- [THE PROBLEM]
Please reproduce the passage about the computer interface word for word, starting at "This direct interface, this" and ending at "of the history.".

- [SELECTED PASSAGE]
= = = = = = =

The interface is typically so good that we don’t even think about it – mostly it feels like we are operating with physical objects. Just as I might pick up an empty bottle of water and move it from a table to the bin, so on the computer I ‘pick up’ an icon representing a file and move it to the ‘bin’. I’m hardly aware that to do this I’m using a mouse (or touchpad) to move a cursor over an icon, I press and hold down the mouse button, I move the mouse so that the icon attached to the cursor moves across the screen until it is over another icon representing a bin, check that the bin is highlighted in some way, and then let go of the mouse button, and the file is in the bin and deleted. Every so often, just like the bin in my kitchen I have to ‘empty’ the bin, so that finally the things in it are ‘really’ gone – but just like in physical reality they are not really gone, but rather they are scattered, and no one would be able to pin-point where a particular item is located.

This direct interface, this transparency between our intentions, actions and what is ‘really’ going on underneath is not a natural order of things. These ideas were invented, researched, argued about, invested in, fought over, rejected, advanced, struggled over, for many years. Many of these ideas go back to the 1960s based on work by Douglas Engelbart. Xerox Parc put about a decade of investment in the 1970s into these ideas, working on bitmapped screens, the idea of a mouse, the cursor, menus, windows, icons etc. Apple carried these ideas much further and eventually transformed the computer interface into the form we know today by building the first really mass consumer products that embodied these concepts. The first Mac was released in January 1984. There is an excellent long read in The New Yorker which gives some of the history.

= = = = = = =

- [RECORDS SUPPLIED]
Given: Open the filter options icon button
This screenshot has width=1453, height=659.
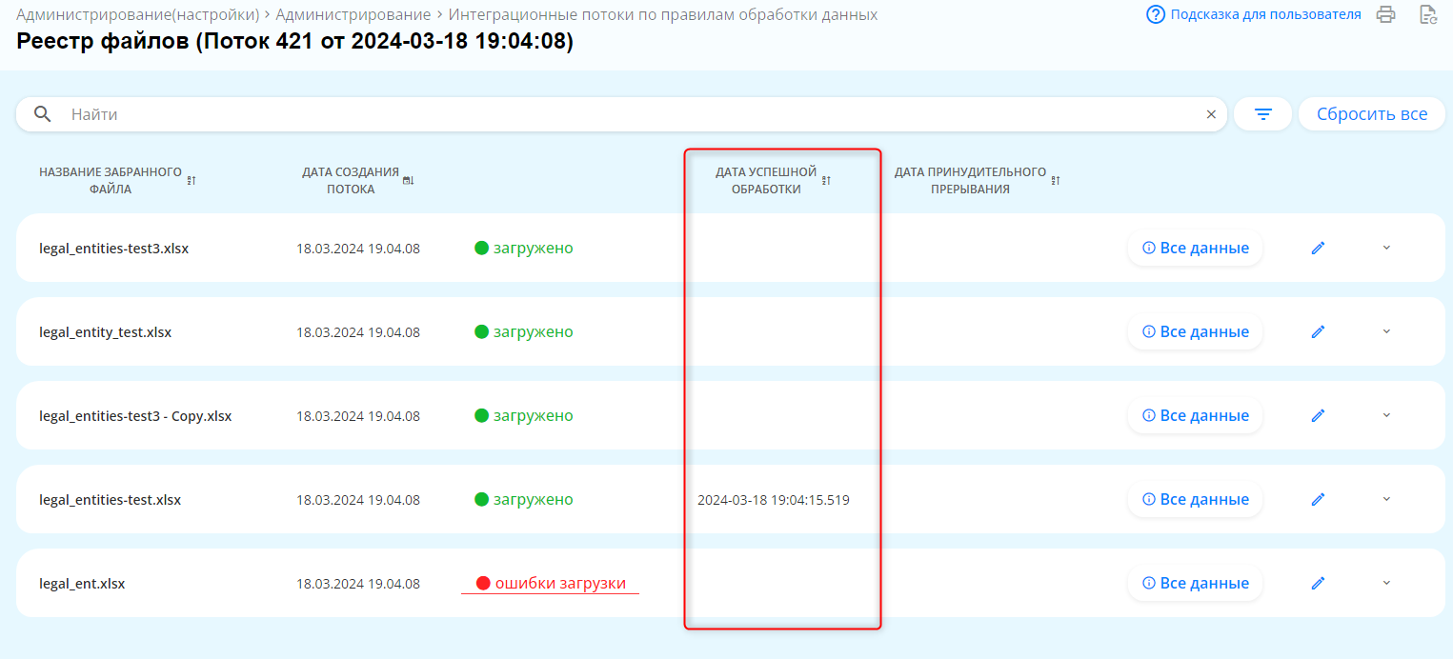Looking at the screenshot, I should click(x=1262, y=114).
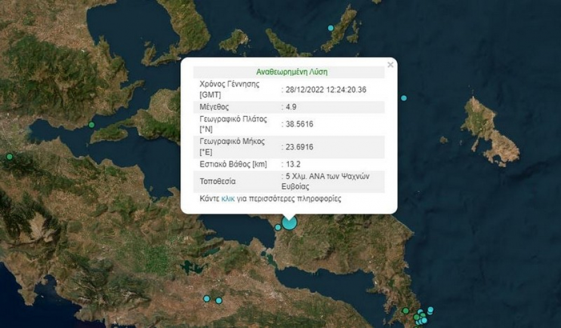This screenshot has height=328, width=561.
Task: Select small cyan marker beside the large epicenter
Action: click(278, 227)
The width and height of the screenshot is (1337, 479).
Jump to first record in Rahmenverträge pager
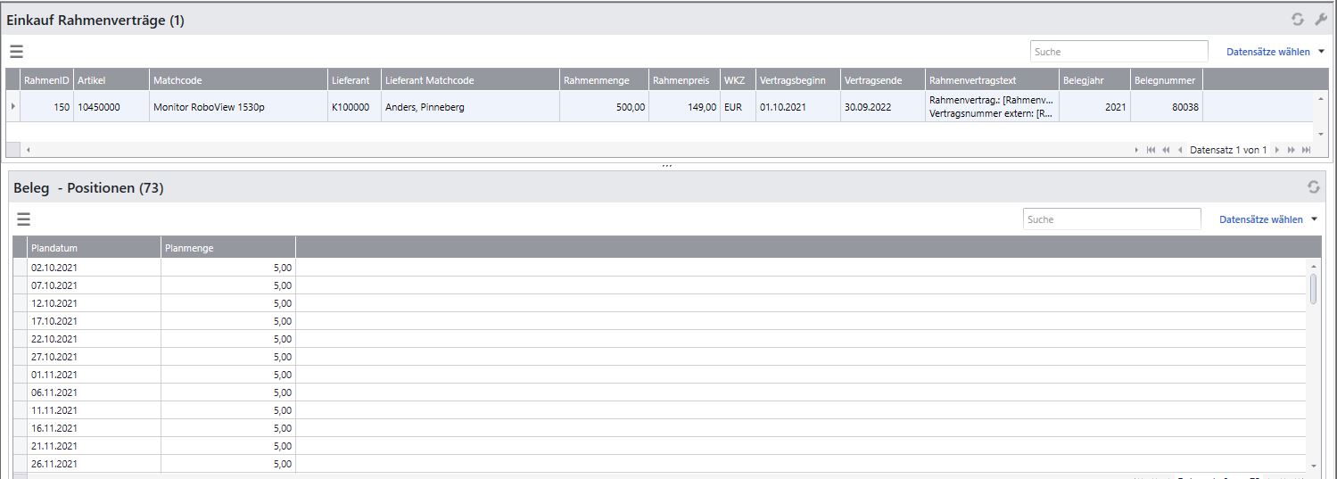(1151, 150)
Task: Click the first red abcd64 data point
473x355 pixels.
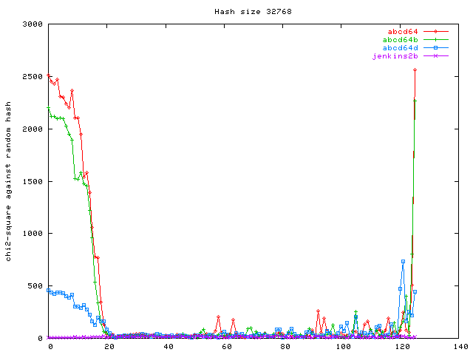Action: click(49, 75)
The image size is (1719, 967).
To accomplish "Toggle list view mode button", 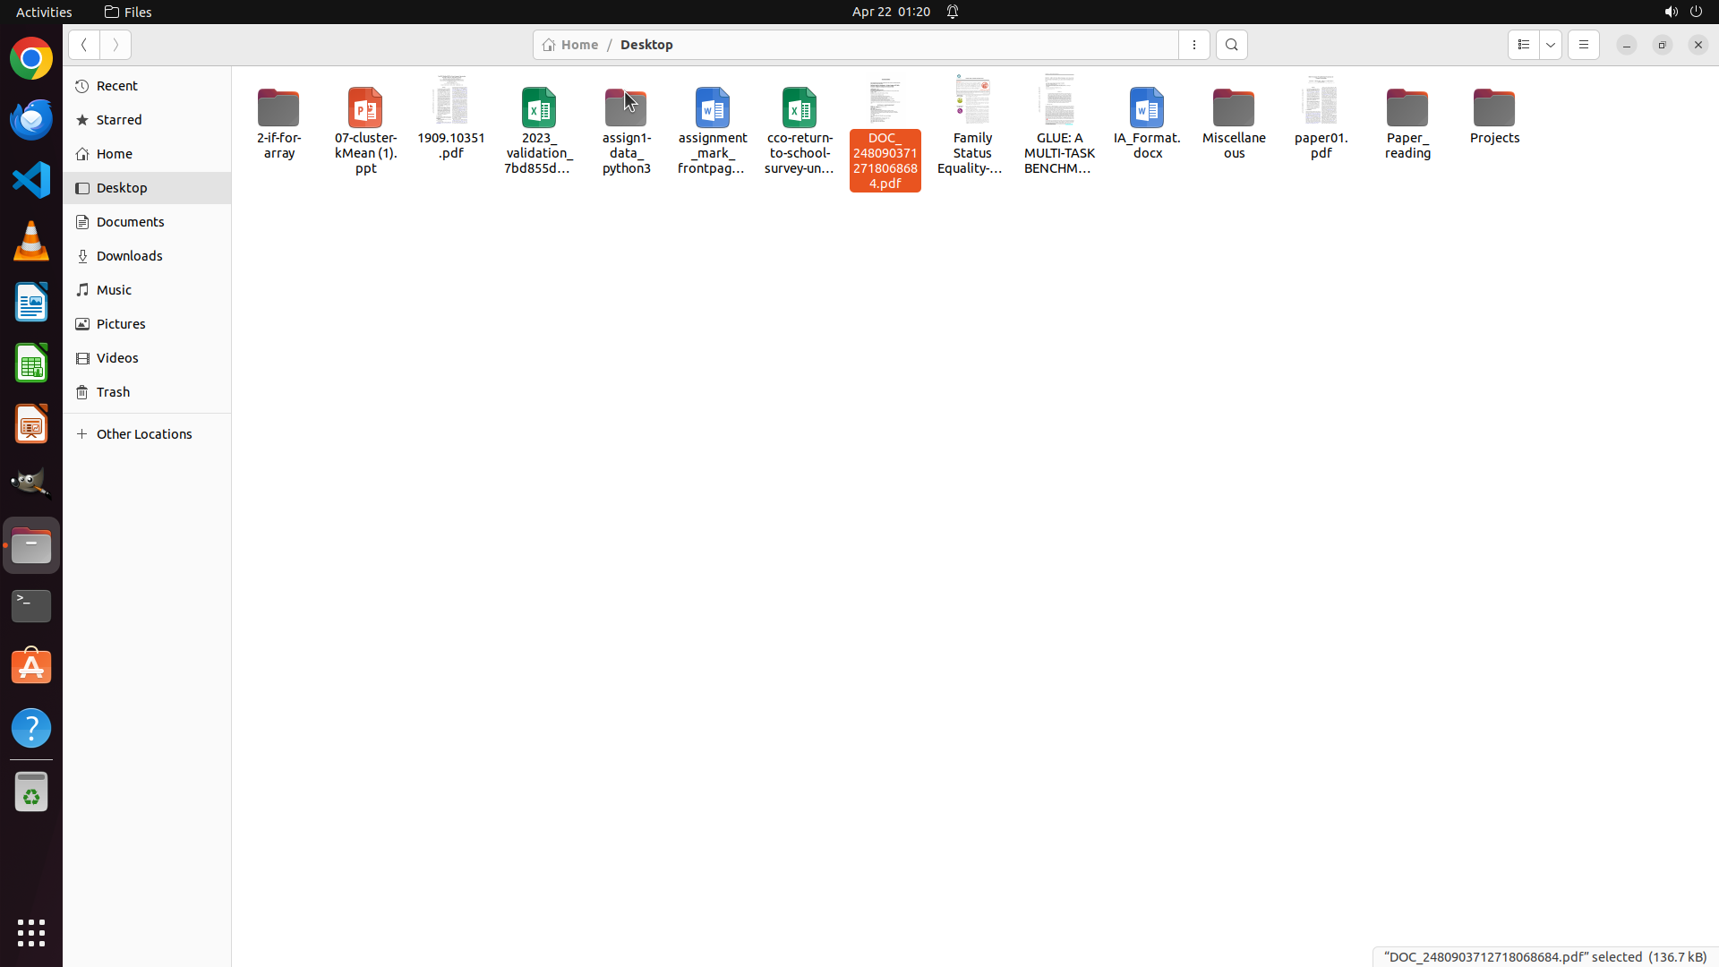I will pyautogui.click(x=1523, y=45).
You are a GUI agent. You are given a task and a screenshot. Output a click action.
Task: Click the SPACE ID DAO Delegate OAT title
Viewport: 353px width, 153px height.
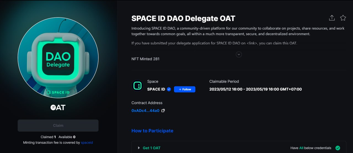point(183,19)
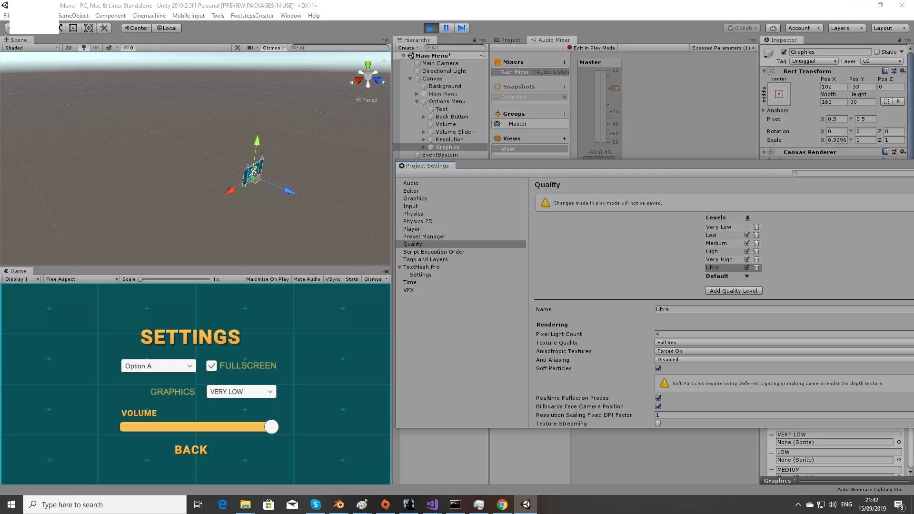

= = = = = = =

- [WRITTEN SOLUTION]
This direct interface, this transparency between our intentions, actions and what is ‘really’ going on underneath is not a natural order of things. These ideas were invented, researched, argued about, invested in, fought over, rejected, advanced, struggled over, for many years. Many of these ideas go back to the 1960s based on work by Douglas Engelbart. Xerox Parc put about a decade of investment in the 1970s into these ideas, working on bitmapped screens, the idea of a mouse, the cursor, menus, windows, icons etc. Apple carried these ideas much further and eventually transformed the computer interface into the form we know today by building the first really mass consumer products that embodied these concepts. The first Mac was released in January 1984. There is an excellent long read in The New Yorker which gives some of the history.